Il presidente provinciale, l’Avvocato Francesco Todaro, richiama il valore costituzionale del lavoro come pilastro della Repubblica e strumento concreto di emancipazione.
Il lavoro nella Costituzione
Il riferimento è diretto agli articoli 1 e 4 della Costituzione italiana. Da un lato, il lavoro come fondamento della Repubblica; dall’altro, come diritto e leva di crescita materiale e spirituale.
In questa cornice, il lavoro non è riducibile a mera dimensione economica: rappresenta una condizione essenziale per la piena realizzazione della persona.
Qualità del lavoro e qualità della democrazia
Uno dei punti centrali della riflessione riguarda il nesso tra lavoro e democrazia.
Come evidenziato da Todaro, un lavoro povero e precario indebolisce il tessuto democratico, rendendolo più fragile e meno inclusivo. Al contrario, condizioni di lavoro dignitose e libere rafforzano la partecipazione e la coesione sociale.
Il contrasto a fenomeni come caporalato e sfruttamento diventa quindi una priorità non solo sociale, ma istituzionale.
Una visione etica del lavoro
Nella prospettiva ACLI, il lavoro mantiene una dimensione etica precisa: è spazio di responsabilità, libertà e costruzione del bene comune.
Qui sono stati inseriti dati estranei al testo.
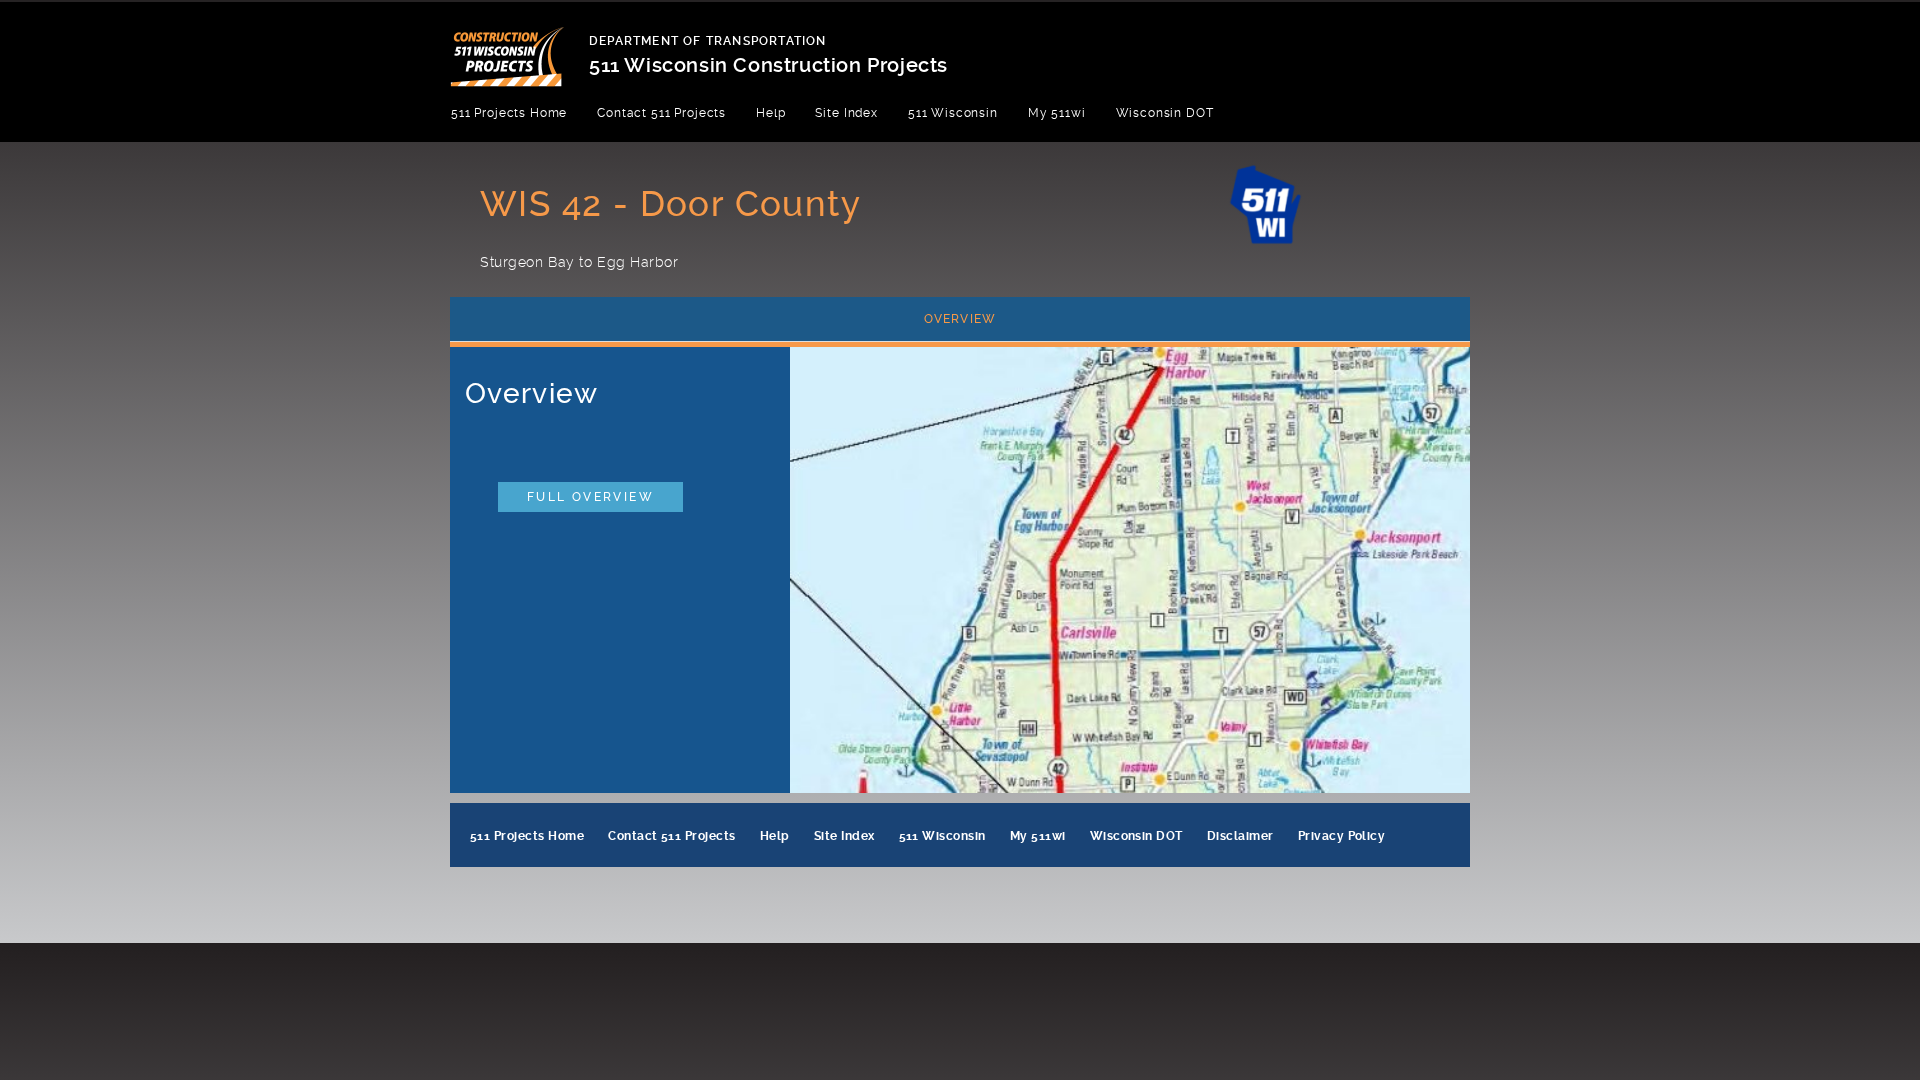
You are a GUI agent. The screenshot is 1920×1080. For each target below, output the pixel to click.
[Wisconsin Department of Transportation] (519, 44)
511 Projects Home (509, 113)
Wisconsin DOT (1165, 113)
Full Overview (590, 497)
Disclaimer (1240, 836)
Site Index (846, 113)
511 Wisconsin (953, 113)
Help (770, 113)
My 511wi (1057, 113)
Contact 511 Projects (661, 113)
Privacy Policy (1342, 836)
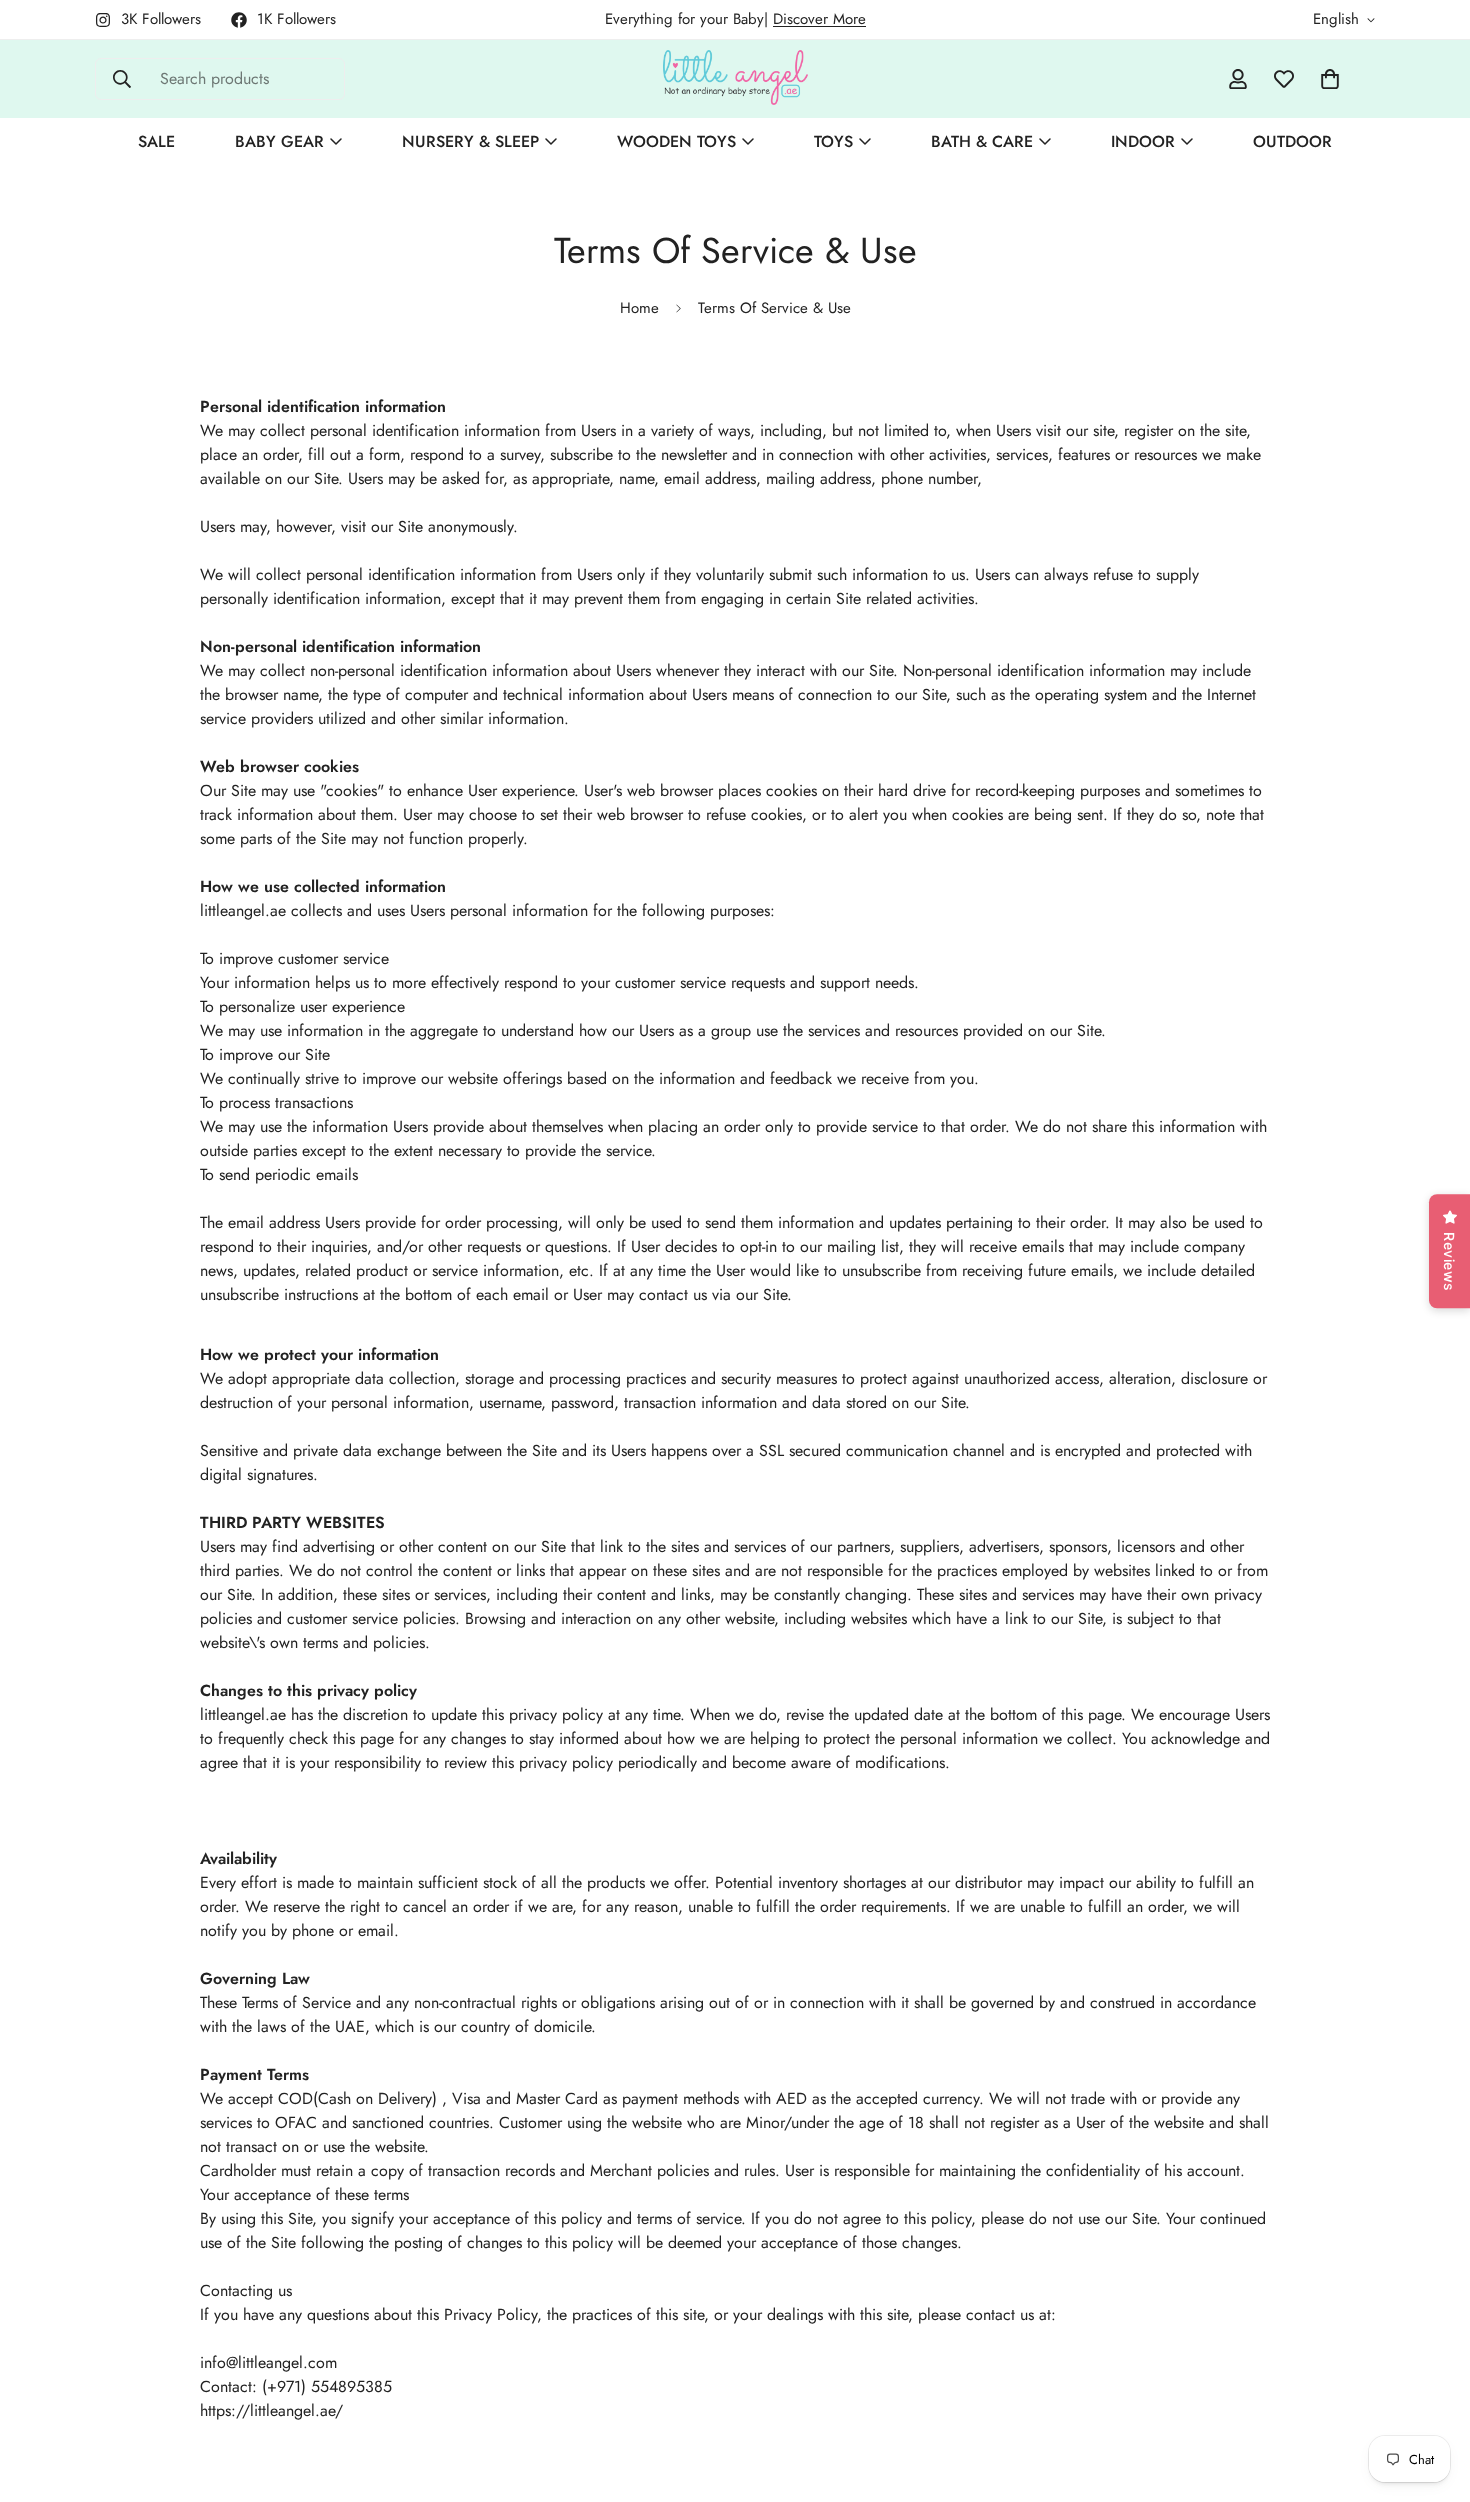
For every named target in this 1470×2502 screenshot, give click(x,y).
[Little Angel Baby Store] (735, 79)
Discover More (819, 19)
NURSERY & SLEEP (470, 141)
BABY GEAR (279, 141)
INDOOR (1143, 141)
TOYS (833, 141)
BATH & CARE (982, 141)
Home (639, 308)
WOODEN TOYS (676, 141)
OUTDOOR (1292, 141)
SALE (156, 141)
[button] (1330, 79)
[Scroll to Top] (1431, 2393)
Una visione che affonda le radici nella cultura sociale cristiana e che, ancora oggi, offre una chiave di lettura attuale per interpretare le trasformazioni del mondo del lavoro.
Il senso del Primo Maggio
Il Primo Maggio non è solo una ricorrenza, ma un momento di consapevolezza collettiva. Significa ribadire la necessità di politiche e pratiche che garantiscano diritti, sicurezza ed equità.
In questo contesto si inserisce anche l’impegno delle ACLI Palermo lavoratori, che continuano a operare sul territorio per promuovere condizioni di lavoro più giuste e inclusive.